外務省の必要な書類一覧と注意事項は下記の外務省ページより確認できます。

https://www.mofa.go.jp/mofaj/toko/page22_000608.html

 

【アポスティーユの申請に必要なもの(郵送での申請)】

  • 証明が必要な公文書(発行日より3か月以内の原本)
  • 申請書(公印確認またはアポスティーユ)
  • 委任状(代理人の方による申請のみ)
  • 返送先を記入した封筒(切手貼付)、レターパックなど

郵送の際に必要なものは、窓口での申請の場合とほとんど変わりありません。

一つだけ違う点は、本人確認のための身分証の提示が必要とされなく、身分証のコピーを同封する必要もありません。

 

【郵送での申請方法】

上記の必要なものが揃ったら、後は東京か、大阪の外務省に送るだけです。

 

外務本省(東京)の住所

〒100-8919 東京都千代田区霞が関2-2-1 外務省南庁舎1階
外務省 領事局領事サービスセンター 証明班

大阪分室

〒540-0008 大阪府大阪市中央区大手前4-1-76 大阪合同庁舎第4号館4階
外務省 大阪分室証明班

 

外務省の申請方法のページは以下です。

https://www.mofa.go.jp/mofaj/toko/page22_000608.html

 

【私立の高校を卒後の方へ】

私立の高校を卒後の方は、アポスティーユの申請方法が変わってきます。

というのも、アポスティーユとは「公文書」のみに付けることができるので、私立高校が発行した書類については適用外となってしまいます。
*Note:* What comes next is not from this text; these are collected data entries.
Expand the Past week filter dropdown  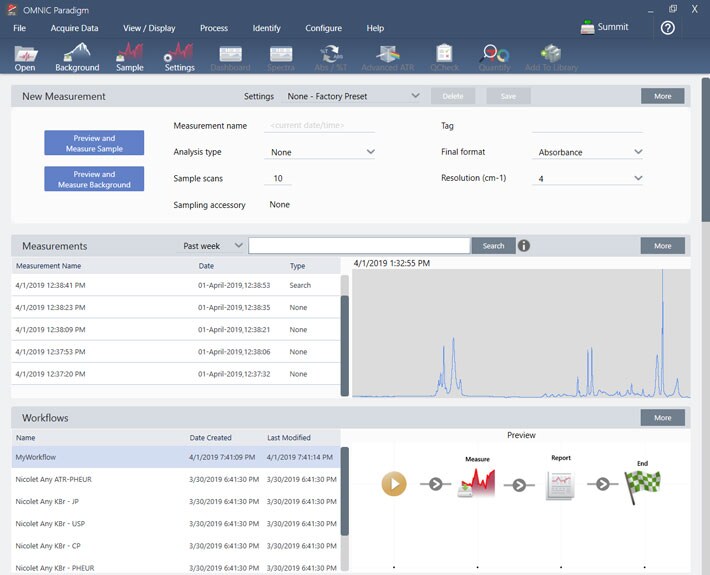[x=213, y=245]
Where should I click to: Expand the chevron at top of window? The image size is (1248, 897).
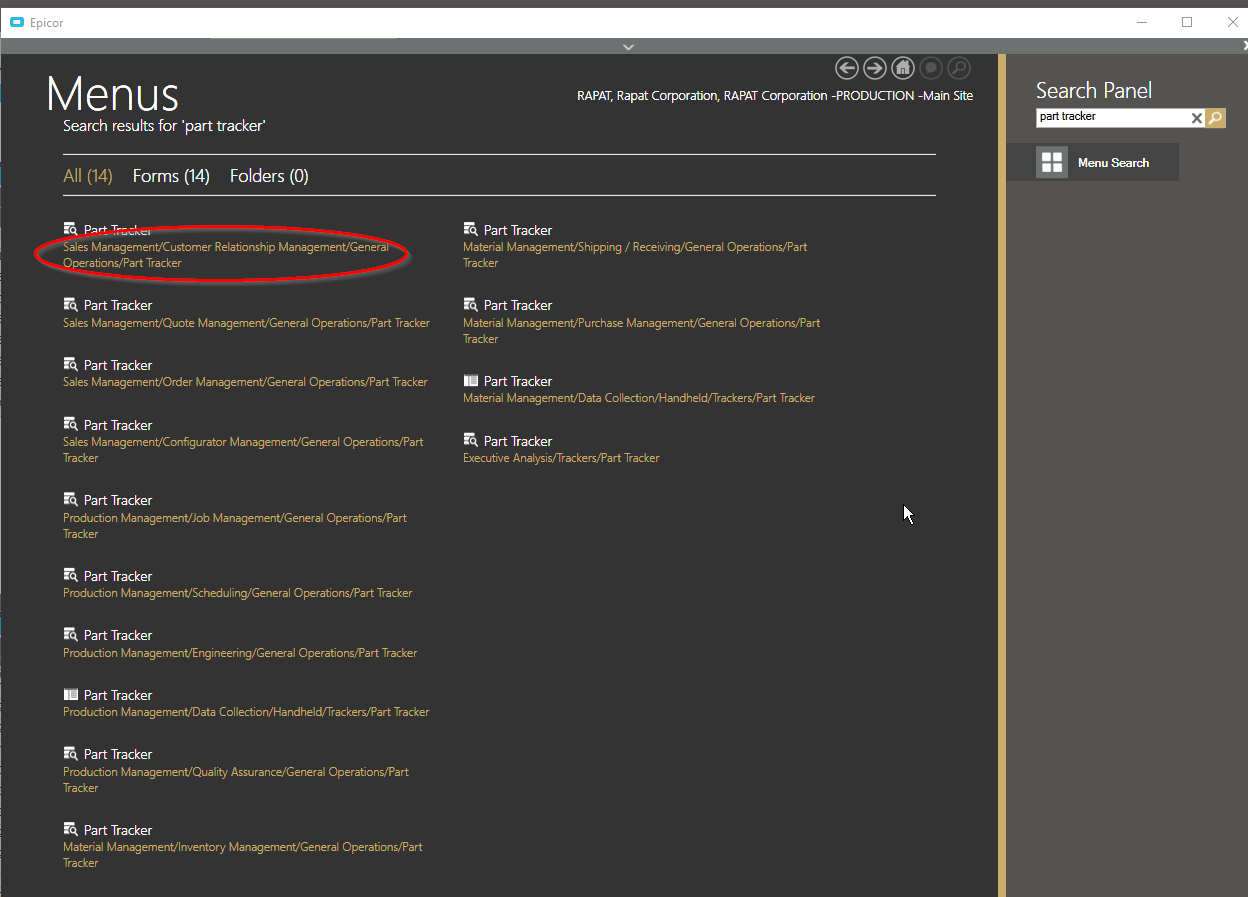pyautogui.click(x=628, y=47)
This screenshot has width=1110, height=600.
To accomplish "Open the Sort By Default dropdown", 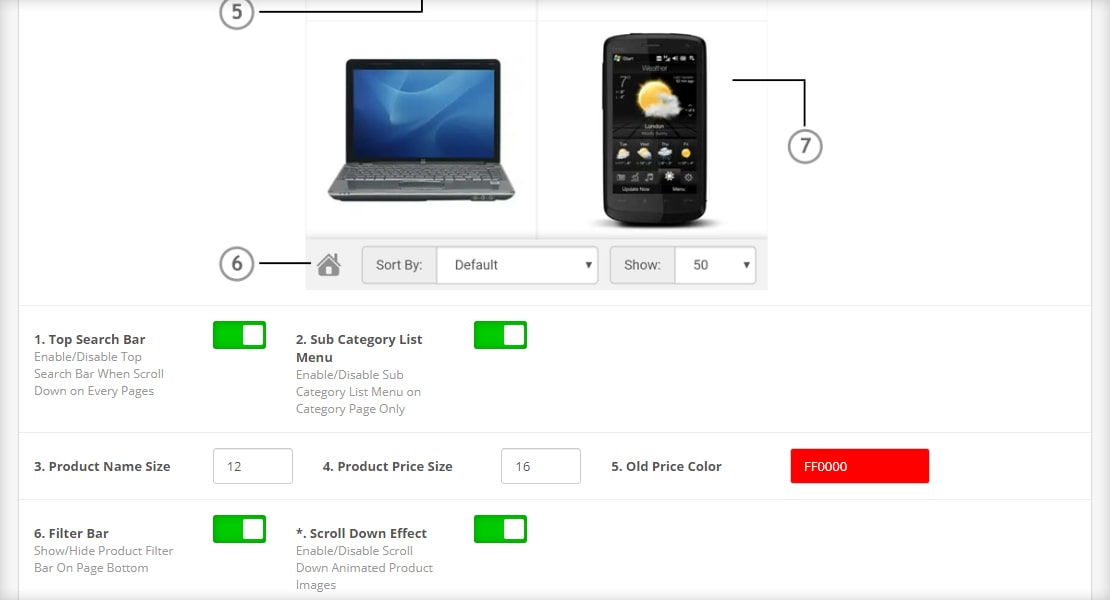I will tap(517, 265).

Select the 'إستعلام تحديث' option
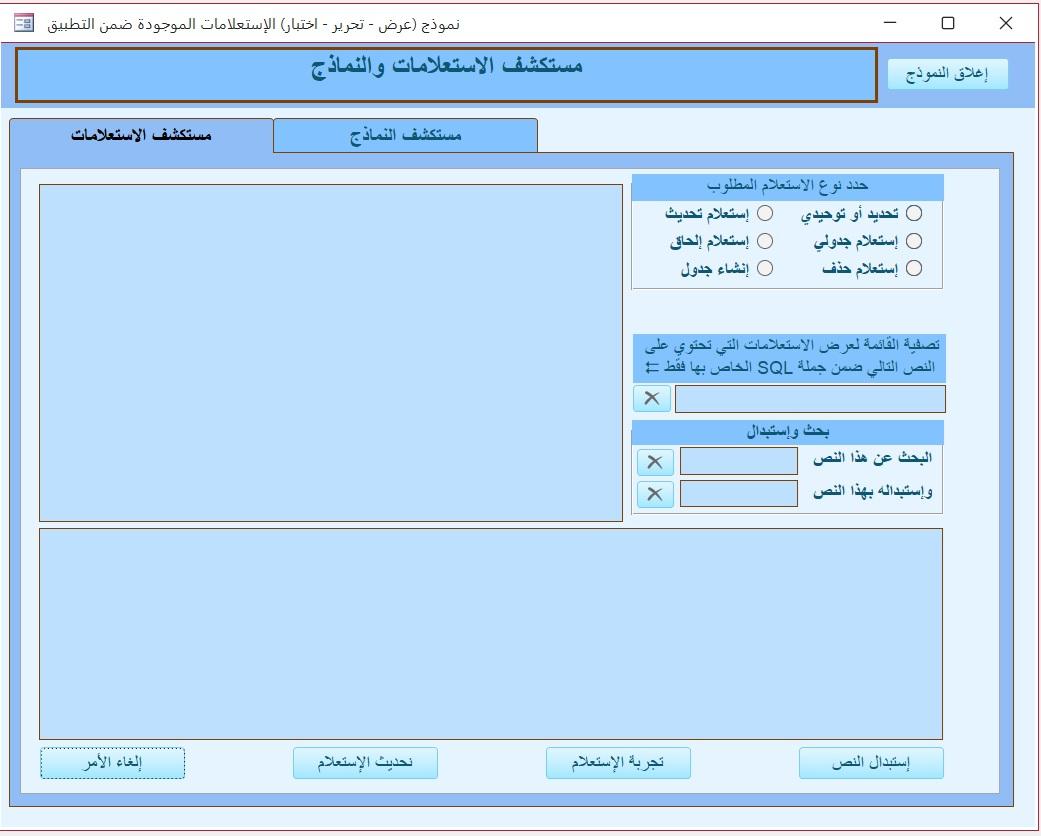[x=767, y=213]

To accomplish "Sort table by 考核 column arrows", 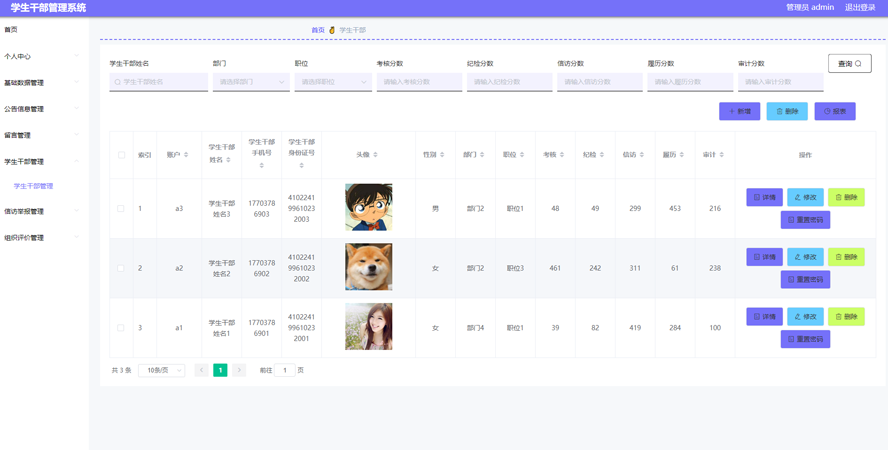I will coord(562,155).
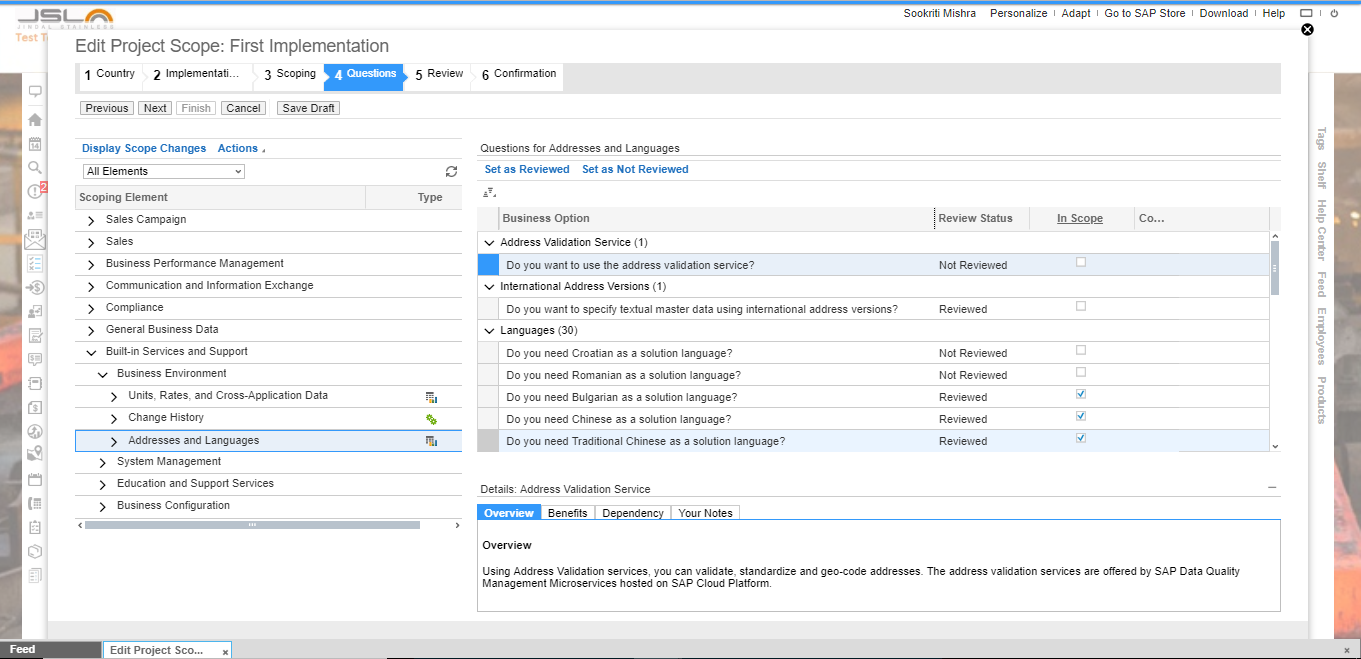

私立高校を卒業した方は、高校の卒業証明書、成績証明書、単位修得証明書を英文で発行してもらうところまでは同じ手順となりますが、その後アポスティーユの申請の前に、公証役場で公証手続きをし、法務局で押印してもらってからアポスティーユの申請となります。

これだけを聞くとかなり手続きが面倒くさく感じますが、東京都内であれば「ワンストップサービス」というサービスを使って、公証手続きからアポスティーユまで同じ公証役場でできます。

詳しくは下記の外務省のページで確認してください。

https://www.mofa.go.jp/mofaj/toko/page22_000607.html

 

【申請料金】

アポスティーユの申請料金は無料ですが、郵送の場合は封筒代、郵送代が自分負担となります。

(ただし、私立の学校を卒業した方は、外国語私文書の公証手数料がかかり、 15,000円ほどするようです。)

 

【取得期間】

申請書類に不備がない場合は、3日以内で返送されます。

僕の場合は、書類を郵送してから2日後に届きました。

 

【アポスティーユの実物】

アポスティーユって実際にどんなものなのか不思議に思う人って多いと思うので、僕が実際に取得したアポスティーユの実物を下に載せておきます。

僕は、初めてアポスティーユと聞いた時は高貴なもののようなイメージがあったのですが、実際はただのスタンプと紙です。笑

↓卒業証明書+アポスティーユ

↓単位修得証明書+アポスティーユ

 

【最後に】

海外の大学に正規入学する際に必要な高校の卒業証明書と成績証明書、場合によってはアポスティーユの取得、どれも日本国内にいれば難しい作業ではありません。

とは言っても、海外に留学するには書類集めなどのやることがたくさんあり、タイミングがとても大事になってきます。